Several colleagues had expressed concern over Bishop's behavior. She was described as interrupting meetings with "bizarre tangents... left-field kind of stuff", "strange", and "crazy". One of these colleagues was a member of Bishop's tenure review committee. After her tenure was denied and she learned that this colleague had called her "crazy", Bishop filed a complaint with the Equal Employment Opportunity Commission, alleging sex discrimination, citing the professor's remark as possible evidence. The professor did not retract his comments:
The professor was given the opportunity to back off the claim, or to say it was a flippant remark. But he didn't. "I said she was crazy multiple times and I stand by that", the professor said. "This woman has a pattern of erratic behavior. She did things that weren't normal... she was out of touch with reality."
Bishop was reportedly a poor instructor and unpopular among her students. She dismissed several graduate students from her lab, and others sought transfers out. In 2009, several UAH students said they complained to administrators about Bishop on at least three occasions, saying she was "ineffective in the classroom and had odd, unsettling ways". A petition signed by "dozens of students" was sent to the department head. The complaints did not result in any classroom changes. Also in 2009, Bishop published an article in a vanity-press medical journal listing her husband and three minor children as co-authors.

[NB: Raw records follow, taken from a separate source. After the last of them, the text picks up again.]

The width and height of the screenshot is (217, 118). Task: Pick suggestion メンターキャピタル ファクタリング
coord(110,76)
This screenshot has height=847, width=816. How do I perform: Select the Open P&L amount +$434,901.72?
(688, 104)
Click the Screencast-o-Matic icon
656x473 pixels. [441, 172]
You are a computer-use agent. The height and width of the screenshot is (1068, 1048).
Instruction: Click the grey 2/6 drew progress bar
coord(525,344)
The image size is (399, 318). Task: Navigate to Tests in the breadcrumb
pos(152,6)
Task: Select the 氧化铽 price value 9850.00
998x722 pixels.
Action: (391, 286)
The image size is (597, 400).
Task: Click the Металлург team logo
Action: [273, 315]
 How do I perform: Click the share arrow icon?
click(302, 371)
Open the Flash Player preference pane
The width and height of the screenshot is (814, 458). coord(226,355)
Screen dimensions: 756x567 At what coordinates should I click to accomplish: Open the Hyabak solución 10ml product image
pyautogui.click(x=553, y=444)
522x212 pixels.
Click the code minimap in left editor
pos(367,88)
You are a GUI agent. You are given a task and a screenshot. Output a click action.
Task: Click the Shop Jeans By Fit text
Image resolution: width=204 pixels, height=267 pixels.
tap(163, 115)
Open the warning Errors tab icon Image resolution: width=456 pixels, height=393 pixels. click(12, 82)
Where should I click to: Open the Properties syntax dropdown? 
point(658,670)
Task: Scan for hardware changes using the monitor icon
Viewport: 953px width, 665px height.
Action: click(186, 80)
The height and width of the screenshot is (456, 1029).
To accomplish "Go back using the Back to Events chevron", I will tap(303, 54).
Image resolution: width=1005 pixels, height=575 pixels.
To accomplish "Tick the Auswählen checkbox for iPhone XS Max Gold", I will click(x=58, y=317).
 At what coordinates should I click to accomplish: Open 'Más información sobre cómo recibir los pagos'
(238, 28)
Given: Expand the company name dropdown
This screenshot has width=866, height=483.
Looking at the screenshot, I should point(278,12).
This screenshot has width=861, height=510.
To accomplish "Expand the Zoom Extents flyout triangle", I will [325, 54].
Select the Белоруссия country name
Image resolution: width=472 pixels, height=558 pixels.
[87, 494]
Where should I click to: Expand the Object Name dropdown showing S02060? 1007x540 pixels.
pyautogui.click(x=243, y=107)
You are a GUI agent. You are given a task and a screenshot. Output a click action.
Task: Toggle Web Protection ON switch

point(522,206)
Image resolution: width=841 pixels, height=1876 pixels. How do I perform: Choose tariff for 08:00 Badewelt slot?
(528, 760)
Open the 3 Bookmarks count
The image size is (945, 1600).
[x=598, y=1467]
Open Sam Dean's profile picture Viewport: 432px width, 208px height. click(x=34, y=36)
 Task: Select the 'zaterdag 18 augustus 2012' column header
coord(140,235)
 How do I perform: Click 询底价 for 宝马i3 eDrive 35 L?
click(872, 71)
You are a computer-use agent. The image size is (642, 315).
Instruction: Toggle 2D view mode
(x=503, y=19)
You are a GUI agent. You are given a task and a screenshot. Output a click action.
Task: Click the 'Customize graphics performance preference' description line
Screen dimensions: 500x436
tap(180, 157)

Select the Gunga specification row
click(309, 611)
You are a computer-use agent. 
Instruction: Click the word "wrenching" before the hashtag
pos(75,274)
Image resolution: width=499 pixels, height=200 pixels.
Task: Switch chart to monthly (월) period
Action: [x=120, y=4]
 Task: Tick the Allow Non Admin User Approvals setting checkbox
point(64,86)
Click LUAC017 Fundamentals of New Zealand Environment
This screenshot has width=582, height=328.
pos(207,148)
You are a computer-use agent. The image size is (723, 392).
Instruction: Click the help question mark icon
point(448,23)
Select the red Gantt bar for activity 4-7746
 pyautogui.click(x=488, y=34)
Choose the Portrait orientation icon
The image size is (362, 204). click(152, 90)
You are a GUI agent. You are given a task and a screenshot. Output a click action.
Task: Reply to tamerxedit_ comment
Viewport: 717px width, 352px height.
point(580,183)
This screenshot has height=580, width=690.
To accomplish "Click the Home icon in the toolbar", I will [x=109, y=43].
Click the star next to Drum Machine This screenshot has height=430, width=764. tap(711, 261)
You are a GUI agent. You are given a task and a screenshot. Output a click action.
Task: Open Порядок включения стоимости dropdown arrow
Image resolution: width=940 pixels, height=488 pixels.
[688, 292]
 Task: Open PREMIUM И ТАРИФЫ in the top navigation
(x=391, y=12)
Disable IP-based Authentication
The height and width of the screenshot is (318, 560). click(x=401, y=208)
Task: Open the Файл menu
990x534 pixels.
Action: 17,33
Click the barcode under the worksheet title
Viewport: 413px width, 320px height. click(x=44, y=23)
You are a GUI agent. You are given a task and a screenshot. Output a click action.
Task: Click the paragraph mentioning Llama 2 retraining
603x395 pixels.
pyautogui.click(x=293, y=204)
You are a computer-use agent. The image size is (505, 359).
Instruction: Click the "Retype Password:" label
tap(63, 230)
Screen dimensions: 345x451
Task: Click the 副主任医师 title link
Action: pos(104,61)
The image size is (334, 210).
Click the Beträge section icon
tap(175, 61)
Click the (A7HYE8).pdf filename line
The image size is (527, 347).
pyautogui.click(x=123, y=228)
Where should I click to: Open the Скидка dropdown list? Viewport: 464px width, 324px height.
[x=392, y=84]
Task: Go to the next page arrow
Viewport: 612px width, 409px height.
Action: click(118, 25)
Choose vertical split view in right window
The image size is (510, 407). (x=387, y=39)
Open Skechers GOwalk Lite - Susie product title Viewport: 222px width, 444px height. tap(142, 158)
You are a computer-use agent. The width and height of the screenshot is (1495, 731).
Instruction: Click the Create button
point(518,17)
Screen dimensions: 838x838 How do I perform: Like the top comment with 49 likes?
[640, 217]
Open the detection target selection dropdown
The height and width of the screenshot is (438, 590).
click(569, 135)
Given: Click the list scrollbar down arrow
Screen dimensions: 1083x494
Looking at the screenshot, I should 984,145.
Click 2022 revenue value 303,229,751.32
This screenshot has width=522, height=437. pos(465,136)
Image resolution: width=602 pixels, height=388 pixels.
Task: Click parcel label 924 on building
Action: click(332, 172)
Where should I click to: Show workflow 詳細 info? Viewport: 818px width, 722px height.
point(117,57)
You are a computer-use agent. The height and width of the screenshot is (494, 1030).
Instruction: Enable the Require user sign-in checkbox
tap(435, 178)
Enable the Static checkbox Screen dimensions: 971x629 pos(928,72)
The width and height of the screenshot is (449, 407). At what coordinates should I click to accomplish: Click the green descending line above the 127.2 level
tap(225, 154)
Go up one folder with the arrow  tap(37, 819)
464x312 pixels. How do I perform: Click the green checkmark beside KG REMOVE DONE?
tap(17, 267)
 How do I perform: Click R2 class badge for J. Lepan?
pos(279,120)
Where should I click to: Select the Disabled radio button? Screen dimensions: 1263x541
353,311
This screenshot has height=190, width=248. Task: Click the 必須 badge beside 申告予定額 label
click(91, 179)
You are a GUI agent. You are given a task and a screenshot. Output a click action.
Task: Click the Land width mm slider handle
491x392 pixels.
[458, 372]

The article was later removed from the journal website.
Tenure denial and appeal
As explained by Williams, the university president, given that Bishop had been denied tenure in March 2009, she could not expect to have her teaching contract renewed after March 2010. She appealed the decision to UAH's administration. Without reviewing the content of the tenure application, it determined that the process was carried out according to policy and denied the appeal. The routine faculty meeting at which Bishop opened fire was unrelated to her tenure.Bishop's husband said the denial of tenure had been "an issue" in recent months and described the tenure process as "a long, basically hard fight". He said that it was his understanding that Bishop "exceeded the qualifications for tenure" and that she was distressed at the likelihood of losing her position barring a successful appeal. She approached members of the University of Alabama System's board of trustees, and hired a lawyer who was "finding one problem after another with the process". One point of dispute was whether two of her papers had been published in time to count toward tenure. Bishop, who gave more weight to obtaining patents than publishing papers, reportedly received several warnings that she needed to have more publications in order to receive tenure.